# The records:

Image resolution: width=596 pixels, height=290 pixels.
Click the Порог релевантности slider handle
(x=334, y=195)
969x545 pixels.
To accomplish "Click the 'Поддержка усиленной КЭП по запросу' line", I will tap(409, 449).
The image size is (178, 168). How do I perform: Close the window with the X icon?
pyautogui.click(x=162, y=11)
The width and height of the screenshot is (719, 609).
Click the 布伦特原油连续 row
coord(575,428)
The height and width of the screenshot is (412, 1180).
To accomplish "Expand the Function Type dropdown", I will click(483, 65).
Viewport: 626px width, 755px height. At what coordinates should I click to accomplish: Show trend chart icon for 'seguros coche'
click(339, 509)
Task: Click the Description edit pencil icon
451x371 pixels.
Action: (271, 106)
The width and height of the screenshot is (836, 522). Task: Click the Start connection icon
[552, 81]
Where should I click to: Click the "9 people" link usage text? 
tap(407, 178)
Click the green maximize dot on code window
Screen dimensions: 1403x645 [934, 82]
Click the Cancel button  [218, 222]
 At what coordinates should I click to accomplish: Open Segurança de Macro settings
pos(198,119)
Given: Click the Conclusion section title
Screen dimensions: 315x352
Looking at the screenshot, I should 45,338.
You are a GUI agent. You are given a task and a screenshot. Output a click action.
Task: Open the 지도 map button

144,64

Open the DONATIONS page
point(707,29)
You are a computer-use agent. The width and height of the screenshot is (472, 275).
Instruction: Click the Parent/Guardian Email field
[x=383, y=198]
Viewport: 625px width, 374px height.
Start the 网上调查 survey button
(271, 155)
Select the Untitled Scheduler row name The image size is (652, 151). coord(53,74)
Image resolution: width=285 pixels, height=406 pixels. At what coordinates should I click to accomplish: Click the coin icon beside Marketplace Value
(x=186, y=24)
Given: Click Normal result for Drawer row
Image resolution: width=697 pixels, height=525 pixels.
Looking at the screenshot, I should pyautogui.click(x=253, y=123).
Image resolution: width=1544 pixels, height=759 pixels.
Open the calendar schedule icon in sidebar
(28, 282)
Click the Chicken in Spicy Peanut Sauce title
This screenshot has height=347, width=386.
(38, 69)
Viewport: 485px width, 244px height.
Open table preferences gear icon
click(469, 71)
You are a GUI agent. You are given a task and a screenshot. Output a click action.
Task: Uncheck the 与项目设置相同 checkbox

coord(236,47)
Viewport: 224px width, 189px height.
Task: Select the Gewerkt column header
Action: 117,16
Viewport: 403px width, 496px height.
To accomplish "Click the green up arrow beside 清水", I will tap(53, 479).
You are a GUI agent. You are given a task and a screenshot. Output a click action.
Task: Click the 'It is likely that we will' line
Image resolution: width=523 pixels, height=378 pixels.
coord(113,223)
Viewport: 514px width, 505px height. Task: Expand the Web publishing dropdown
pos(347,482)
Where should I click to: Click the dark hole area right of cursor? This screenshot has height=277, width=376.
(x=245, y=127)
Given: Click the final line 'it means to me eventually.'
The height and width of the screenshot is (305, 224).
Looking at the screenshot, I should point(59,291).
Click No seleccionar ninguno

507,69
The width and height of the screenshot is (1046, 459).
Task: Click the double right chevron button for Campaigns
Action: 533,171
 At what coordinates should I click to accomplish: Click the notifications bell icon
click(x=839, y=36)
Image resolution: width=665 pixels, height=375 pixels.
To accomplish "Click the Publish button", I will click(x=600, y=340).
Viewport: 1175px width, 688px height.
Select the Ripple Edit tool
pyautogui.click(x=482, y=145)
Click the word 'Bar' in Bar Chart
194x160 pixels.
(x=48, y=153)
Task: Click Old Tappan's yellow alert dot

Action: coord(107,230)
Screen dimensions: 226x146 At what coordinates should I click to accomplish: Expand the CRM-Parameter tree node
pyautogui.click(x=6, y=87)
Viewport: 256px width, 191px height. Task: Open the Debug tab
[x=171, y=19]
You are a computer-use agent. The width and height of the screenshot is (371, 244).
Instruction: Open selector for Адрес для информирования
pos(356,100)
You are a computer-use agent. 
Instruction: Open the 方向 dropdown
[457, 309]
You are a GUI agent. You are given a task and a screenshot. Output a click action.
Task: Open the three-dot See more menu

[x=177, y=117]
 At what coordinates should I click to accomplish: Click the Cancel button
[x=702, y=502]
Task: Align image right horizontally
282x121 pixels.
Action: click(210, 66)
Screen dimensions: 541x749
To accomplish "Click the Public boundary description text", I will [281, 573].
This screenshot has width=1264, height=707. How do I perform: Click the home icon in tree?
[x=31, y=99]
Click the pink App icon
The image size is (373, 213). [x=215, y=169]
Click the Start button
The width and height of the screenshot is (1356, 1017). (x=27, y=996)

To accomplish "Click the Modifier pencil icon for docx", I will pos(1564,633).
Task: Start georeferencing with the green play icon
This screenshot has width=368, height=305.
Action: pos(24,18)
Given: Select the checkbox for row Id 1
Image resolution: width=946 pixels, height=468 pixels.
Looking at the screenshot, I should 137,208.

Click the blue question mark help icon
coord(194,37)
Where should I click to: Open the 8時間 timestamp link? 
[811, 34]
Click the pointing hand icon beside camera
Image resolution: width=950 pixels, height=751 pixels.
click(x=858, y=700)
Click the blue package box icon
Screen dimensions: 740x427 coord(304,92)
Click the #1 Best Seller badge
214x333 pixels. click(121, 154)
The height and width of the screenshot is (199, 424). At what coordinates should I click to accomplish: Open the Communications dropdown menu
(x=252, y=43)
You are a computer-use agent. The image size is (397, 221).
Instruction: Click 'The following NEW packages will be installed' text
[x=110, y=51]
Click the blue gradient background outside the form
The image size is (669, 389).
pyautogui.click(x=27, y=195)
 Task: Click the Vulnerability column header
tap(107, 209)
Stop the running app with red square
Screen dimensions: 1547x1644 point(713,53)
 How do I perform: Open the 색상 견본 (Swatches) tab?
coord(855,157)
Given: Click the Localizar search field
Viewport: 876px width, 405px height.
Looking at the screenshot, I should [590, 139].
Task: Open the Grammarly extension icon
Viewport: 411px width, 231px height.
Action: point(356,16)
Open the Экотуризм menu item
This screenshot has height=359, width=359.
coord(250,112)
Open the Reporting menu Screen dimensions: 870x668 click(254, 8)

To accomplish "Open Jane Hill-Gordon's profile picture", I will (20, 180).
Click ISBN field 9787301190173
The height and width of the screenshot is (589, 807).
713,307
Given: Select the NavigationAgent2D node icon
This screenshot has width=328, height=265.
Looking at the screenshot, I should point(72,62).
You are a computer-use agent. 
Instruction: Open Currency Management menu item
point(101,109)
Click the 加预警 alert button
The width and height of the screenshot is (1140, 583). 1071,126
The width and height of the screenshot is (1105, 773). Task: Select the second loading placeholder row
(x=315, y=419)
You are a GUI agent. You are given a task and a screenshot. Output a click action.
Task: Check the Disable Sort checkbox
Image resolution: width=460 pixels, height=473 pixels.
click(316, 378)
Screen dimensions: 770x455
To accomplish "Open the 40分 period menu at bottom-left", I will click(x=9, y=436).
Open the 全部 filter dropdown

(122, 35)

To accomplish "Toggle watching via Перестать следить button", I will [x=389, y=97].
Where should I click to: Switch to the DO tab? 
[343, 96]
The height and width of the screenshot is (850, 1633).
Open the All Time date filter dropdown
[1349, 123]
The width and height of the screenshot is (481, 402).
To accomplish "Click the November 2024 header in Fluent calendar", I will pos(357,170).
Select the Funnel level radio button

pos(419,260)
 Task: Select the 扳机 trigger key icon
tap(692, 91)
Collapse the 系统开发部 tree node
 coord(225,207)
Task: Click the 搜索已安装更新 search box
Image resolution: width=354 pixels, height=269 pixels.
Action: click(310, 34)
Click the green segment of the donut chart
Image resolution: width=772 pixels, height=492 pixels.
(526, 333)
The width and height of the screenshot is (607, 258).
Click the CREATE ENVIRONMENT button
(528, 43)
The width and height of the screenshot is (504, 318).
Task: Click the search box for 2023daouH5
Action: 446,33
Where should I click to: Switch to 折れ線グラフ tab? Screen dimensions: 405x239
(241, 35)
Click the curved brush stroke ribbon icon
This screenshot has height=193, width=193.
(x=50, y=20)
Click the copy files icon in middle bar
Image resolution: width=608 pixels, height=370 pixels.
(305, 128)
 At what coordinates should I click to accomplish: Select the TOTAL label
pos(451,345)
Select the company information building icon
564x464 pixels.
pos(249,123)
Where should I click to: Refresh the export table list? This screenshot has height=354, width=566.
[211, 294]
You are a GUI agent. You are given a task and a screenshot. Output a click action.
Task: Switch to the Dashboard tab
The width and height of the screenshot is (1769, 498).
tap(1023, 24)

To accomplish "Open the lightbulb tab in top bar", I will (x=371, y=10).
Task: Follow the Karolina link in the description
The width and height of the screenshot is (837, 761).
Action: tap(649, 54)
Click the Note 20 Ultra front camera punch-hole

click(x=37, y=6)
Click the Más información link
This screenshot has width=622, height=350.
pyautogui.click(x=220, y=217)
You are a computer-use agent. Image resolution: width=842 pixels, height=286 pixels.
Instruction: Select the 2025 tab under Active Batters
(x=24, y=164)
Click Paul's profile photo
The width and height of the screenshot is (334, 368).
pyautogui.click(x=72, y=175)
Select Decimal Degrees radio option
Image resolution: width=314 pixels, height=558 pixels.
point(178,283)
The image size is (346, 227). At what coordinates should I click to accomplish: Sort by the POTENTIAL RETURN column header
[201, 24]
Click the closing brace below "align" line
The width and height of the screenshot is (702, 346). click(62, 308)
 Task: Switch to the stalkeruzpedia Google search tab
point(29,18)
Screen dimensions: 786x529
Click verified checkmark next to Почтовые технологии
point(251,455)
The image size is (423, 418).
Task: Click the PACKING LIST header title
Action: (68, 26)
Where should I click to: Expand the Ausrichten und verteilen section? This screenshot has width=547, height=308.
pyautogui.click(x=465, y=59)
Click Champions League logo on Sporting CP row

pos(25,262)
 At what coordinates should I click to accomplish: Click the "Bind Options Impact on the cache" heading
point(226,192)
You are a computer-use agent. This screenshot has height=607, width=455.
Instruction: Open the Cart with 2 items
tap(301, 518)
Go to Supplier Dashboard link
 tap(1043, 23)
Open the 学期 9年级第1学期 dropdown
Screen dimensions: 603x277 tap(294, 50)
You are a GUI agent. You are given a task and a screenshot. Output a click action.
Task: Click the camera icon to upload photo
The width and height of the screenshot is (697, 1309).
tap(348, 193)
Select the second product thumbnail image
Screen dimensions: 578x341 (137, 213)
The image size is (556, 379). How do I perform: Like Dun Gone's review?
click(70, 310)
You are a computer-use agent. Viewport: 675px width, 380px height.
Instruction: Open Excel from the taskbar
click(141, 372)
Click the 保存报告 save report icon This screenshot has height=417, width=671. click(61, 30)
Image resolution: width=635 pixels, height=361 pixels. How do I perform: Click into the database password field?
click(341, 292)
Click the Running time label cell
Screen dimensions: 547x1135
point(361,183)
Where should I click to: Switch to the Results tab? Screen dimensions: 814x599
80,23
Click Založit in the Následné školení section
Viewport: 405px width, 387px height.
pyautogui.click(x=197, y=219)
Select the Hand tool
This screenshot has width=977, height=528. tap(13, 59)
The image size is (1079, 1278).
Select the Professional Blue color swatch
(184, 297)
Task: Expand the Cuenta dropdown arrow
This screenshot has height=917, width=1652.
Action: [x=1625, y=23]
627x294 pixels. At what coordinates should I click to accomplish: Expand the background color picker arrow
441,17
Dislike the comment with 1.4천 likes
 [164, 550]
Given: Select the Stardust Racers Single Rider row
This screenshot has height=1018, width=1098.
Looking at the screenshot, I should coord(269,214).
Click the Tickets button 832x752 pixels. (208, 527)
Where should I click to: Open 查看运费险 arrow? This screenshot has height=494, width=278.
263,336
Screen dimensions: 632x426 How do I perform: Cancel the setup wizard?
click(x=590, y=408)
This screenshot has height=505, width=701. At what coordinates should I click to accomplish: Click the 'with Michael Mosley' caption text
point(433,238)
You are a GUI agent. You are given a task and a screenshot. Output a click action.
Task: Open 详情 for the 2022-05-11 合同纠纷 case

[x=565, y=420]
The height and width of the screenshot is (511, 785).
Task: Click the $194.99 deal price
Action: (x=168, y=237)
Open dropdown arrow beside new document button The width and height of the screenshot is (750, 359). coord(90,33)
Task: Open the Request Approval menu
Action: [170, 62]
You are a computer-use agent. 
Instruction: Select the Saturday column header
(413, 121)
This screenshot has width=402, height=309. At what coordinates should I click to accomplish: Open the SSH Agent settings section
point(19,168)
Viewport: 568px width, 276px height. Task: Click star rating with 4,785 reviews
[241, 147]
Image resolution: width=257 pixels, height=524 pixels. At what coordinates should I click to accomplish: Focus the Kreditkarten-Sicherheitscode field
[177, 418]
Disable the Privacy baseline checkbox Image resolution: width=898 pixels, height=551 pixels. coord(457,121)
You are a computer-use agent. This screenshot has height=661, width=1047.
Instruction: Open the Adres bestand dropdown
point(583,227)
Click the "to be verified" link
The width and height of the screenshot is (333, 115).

# About this exercise:
Scan the records above and show every line in which the word "pencil" occurs.

# Exercise answer:
Task: Click the Description edit pencil icon
To accomplish "Click the Modifier pencil icon for docx", I will pos(1564,633).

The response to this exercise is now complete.